Since the development of artificial intelligence (AI), we have seen the technology being used for a number of purposes. From traffic surveillance to analyzing human traits, AI is everywhere now. However, the technology has been used the most for face recognition and image enhancement purposes. So now, a team of researchers from the Duke University of North Carolina has created an AI algorithm that can create an HD image from a low-res, pixelated picture.

The AI algorithm, PULSE is created by researchers of Duke University and is designed to create an HD image of a face from a 16 x 16 pixelated picture. Now, do not expect the AI to find the exact face underneath that pixelated input image. This algorithm comes up with a new face each time it performs the extraction process. However, according to the team, the output image is 60x sharper than the original image.

PULSE AI 1

“Never have super-resolution images been created at this resolution before with this much detail,”, said Cynthia Rudin, a computer scientist working on the project.

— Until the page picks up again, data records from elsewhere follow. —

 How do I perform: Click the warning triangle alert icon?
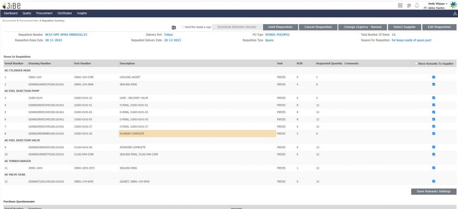tap(454, 13)
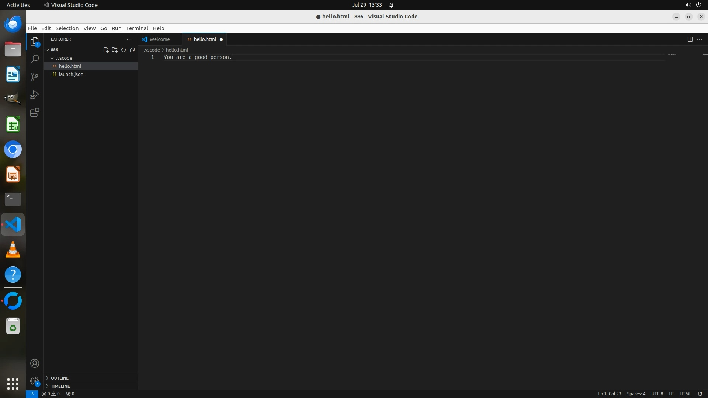The height and width of the screenshot is (398, 708).
Task: Expand the OUTLINE section
Action: coord(60,378)
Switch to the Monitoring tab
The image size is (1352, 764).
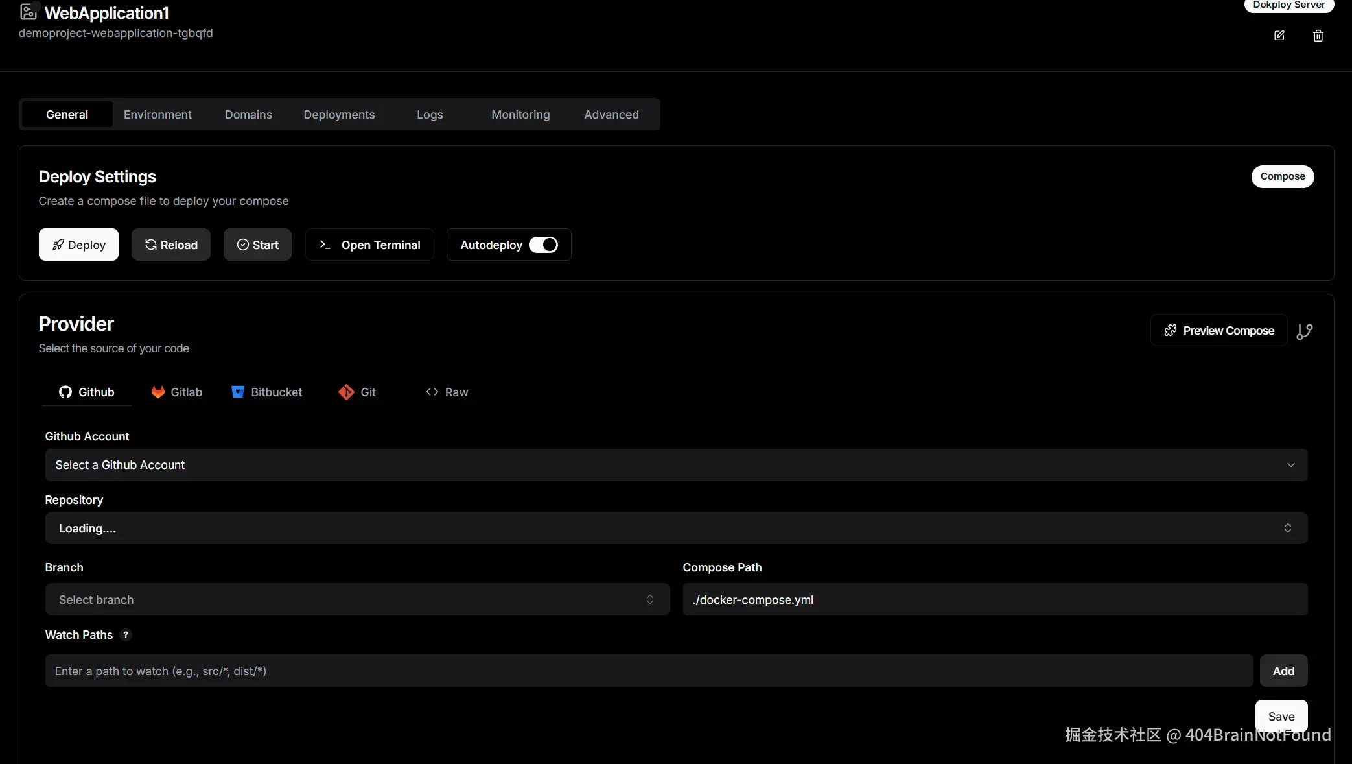[520, 115]
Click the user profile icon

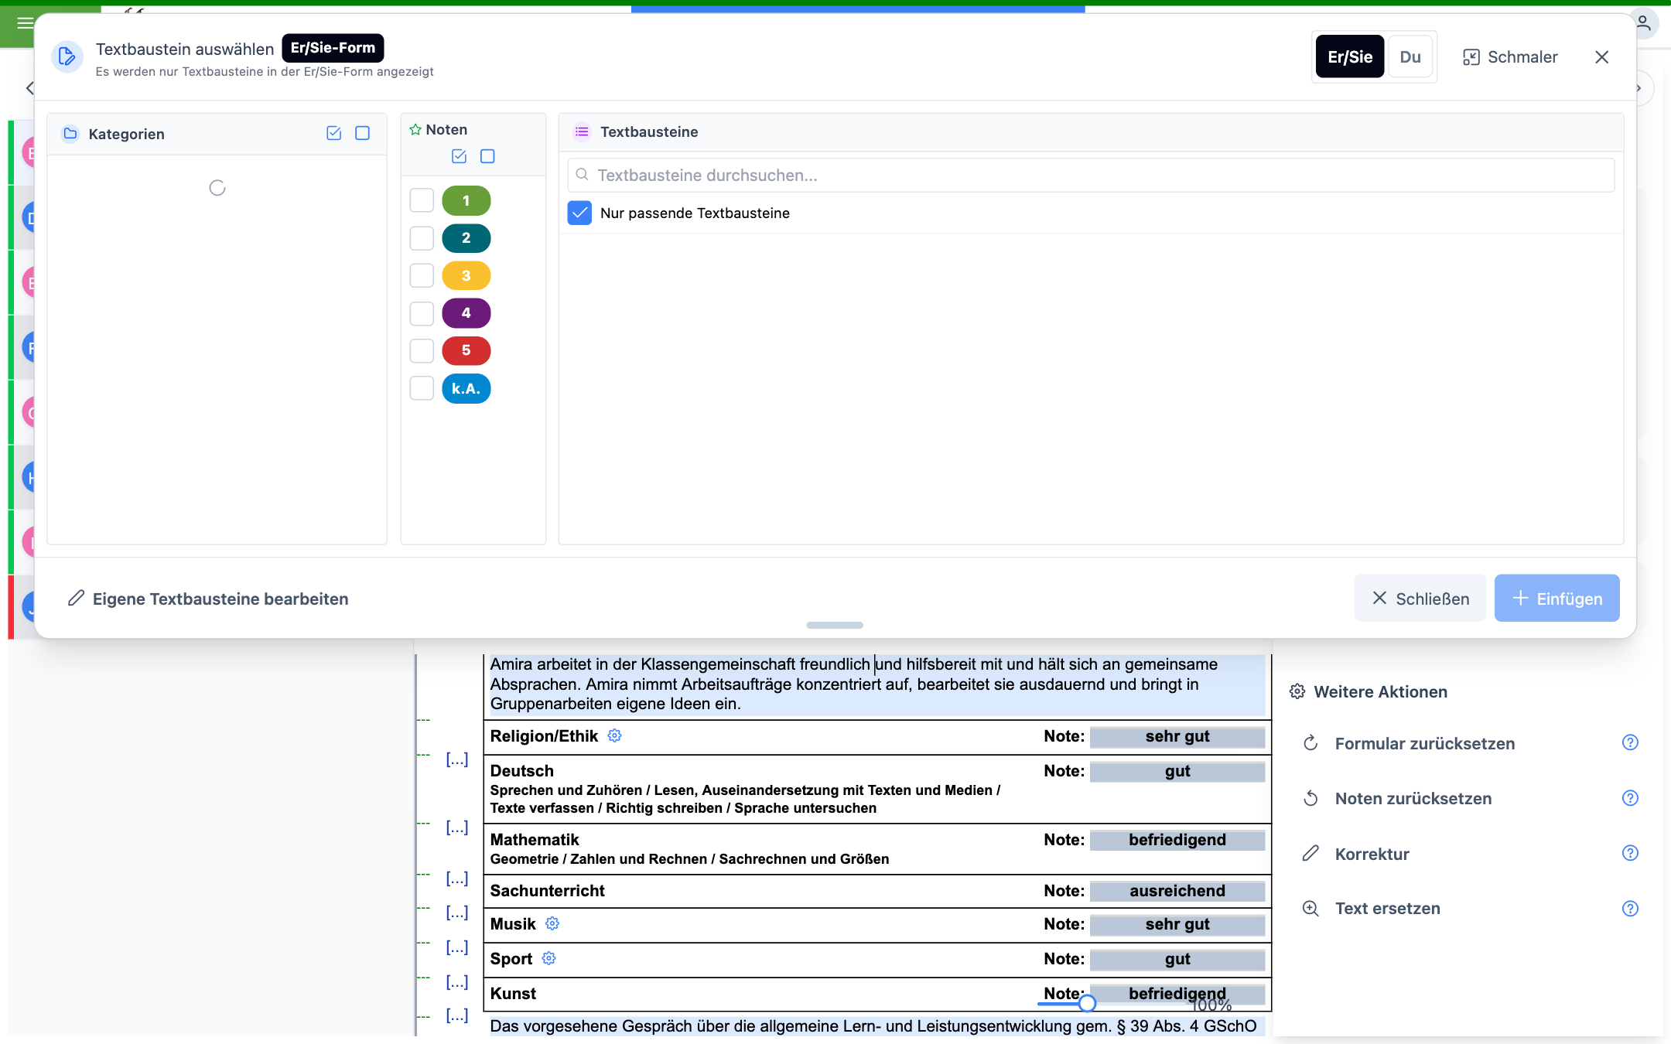click(x=1643, y=23)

Now, the way PULSE work is by using an unusual method of backward image processing. Unlike other image-enhancing AI models that begin with a low-res (LR) image and guess its way to create a high-res (HR) one, PULSE starts off with an HR image and matches it with the LR input image. The team used another machine learning trick called the generative adversarial network (GAN) that uses two neural networks trained on the same dataset of photos, to create true-to-life results.

According to Alex Damian, with the use of this unusual method, even if the AI model gets a picture in which the eyes, nose and mouth are barely recognizable, their “algorithm still manages to do something with it, which is something that traditional approaches can’t do,”.

Although the AI is pretty efficient in creating high-resolution pictures from unrecognizable images, it is not that useful as it does not reveal the actual face of the person in the input image. However, if this AI can be used for enhancing medical images or images from satellites, it would be pretty useful.